That's because the data don't give any evidence of a great success. Nonetheless after noting the difficulties that France and Italy are facing in the implementation of labor market reforms, the NYT told readers:

"By contrast, the idea of making Luis De Guindos the new head of the Eurogroup, which brings together the zone’s finance ministers, is a good one. Spain’s finance minister is in a perfect position to explain to his colleagues the value of structural overhauls, because they have worked so well in his country."

The OECD's data on employment rates doesn't show much evidence of a structural overhaul working well in Spain. Its employment rate (EPOP) for workers between the ages 15 to 64 has risen by 0.5 percentage points over the last year to 55.3 percent. Over the same period, France's employment rate also rose by 0.5 percentage points to 64.4 percent. It's not obvious France has much to learn from Spain based on these numbers.

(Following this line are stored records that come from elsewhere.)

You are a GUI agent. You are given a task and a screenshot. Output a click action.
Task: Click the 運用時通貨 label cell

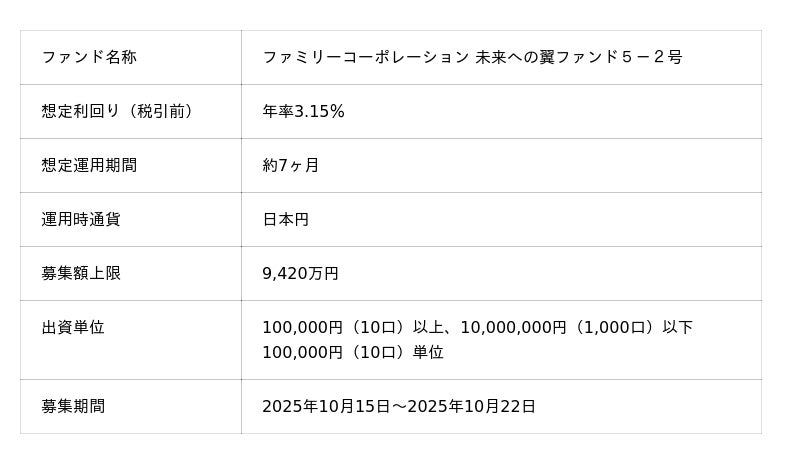[81, 219]
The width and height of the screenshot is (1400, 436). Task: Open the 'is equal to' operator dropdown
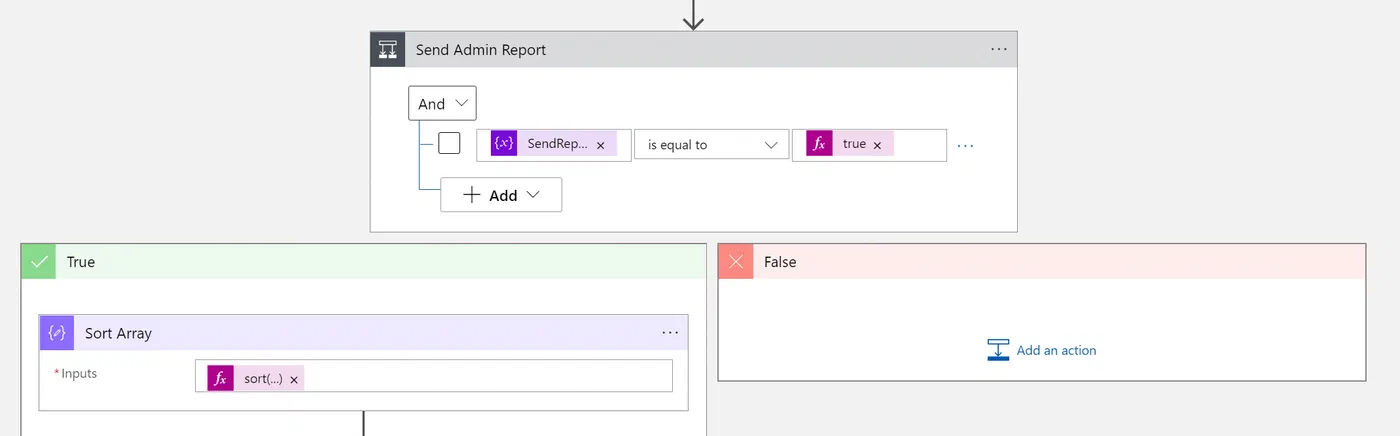point(711,145)
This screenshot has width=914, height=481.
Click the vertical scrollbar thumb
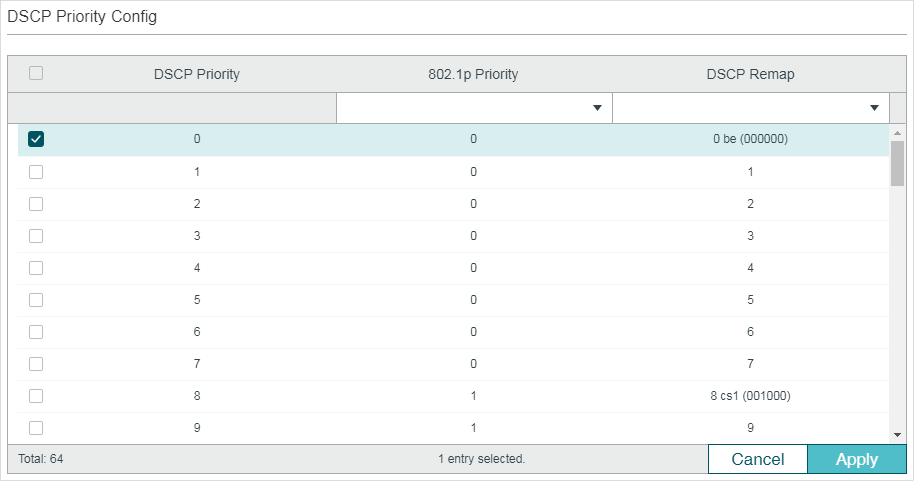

There's a little better story for Spain if we look at prime age workers between the ages of 25-54. The EPOP for this group rose by 0.7 percentage points over the last year to 66.5 percent. By comparison, in France the EPOP for prime age workers rose by just 0.3 percentage points to 80.8 percent. If these trends continue, Spain's EPOP for prime age workers will exceed France's by 2055. It will get back to its pre-recession level by 2043. 

Given the data, it would be understandable if other European leaders were hesitant about taking advice from the Spanish government.


Note: Age range corrected, thanks Urban Legend.